Sunday, December 4, 2011

"Nothing on Earth Comes Close"



This is a commercial directed by Tony Scott for Saab. Thanks to this commercial, Scott was offered the chance to direct Top Gun, starring Tom Cruise. The rest, they say, is history. This is an interesting advertisement in that it is starkly simplistic. There are two men, and I mean masculine men. Both of them walk towards the camera in slow motion, carrying their paraphernalia. They open garage doors, and an ethereal light illuminates their machines: a jet fighter and a Saab. The pilot lovingly strokes the wing of the plane. They drive their machines out into the rain, and thanks to a series of quick cuts, it appears that they are staring each other down. There is a competition to occur.
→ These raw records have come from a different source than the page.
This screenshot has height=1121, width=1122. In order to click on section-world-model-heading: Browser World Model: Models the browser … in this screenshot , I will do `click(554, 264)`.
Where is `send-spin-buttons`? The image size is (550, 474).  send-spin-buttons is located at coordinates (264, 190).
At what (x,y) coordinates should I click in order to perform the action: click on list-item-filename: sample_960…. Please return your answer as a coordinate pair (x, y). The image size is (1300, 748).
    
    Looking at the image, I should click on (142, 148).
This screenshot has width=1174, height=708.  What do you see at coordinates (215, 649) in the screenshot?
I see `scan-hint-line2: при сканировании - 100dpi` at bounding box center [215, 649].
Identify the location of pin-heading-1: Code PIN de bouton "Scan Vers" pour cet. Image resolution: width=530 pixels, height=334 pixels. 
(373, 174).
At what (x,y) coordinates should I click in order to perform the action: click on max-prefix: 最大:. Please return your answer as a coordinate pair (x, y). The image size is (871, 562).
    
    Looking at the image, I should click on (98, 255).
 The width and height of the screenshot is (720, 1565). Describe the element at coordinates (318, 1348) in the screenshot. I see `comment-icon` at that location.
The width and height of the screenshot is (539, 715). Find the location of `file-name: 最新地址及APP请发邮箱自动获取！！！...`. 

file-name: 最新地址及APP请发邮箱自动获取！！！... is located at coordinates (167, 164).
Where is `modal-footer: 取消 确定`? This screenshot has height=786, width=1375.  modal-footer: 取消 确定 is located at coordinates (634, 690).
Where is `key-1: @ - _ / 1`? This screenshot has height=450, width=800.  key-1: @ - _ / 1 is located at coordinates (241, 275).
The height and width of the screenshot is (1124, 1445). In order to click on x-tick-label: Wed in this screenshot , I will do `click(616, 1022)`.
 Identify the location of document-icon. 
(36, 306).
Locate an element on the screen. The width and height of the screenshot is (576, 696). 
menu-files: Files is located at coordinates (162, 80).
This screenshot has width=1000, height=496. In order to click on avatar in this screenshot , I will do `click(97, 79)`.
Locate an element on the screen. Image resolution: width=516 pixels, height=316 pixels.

As the orchestral score lowers in volume, the engine of the plane grows louder. The plane and the car drive towards the camera, but the plane takes off. In the frame, the jet is above the Saab. There is nothing between them. The music returns, swelling, and the logo is revealed again: Saab.

It is simplistic but ever so effective. Ostensibly, the comparison is being made between a jet fighter and an automobile. The viewer is meant to associate the two machines and conclude that if one wants to be an ideal of masculinity, or a fighter pilot, one must purchase a Saab, the next best thing. The comparison is made by using equal screen time and by shooting both machines at the same angles, then cutting between them, creating a sense of continuity between the two.

The fighter jet is also made by Saab, famously so. The idea that the makers of a fighter jet would also make a car seems attractive. If you were a man who appreciated the power and thrust of a jet engine, then why would you not enjoy the power and sleekness of a miniature jet, an automobile version of a jet? While there is an explicit comparison being made between the Saab car and the Saab jet, there is an explicit comparison being made between the men. Only men who drive Saabs are comparable to the men who pilot jets. In the Eighties, with the Cold War simmering, a common masculine ideal is that of the military man. In 1985, both Rocky and Rambo sequels were dominating US box offices. In 1986, Top Gun dominated the box office totally along with Platoon. Military personnel were symbols of American austerity and prosperity. Of course, Saab is a European company, and the commercial aired in Europe mostly, but the point is that the military figure was on the minds of millions of people. They were symbols to look up to. If you wanted to be like a symbol, all you had to do was buy a Saab.

This is why this is one of the best commercials ever made.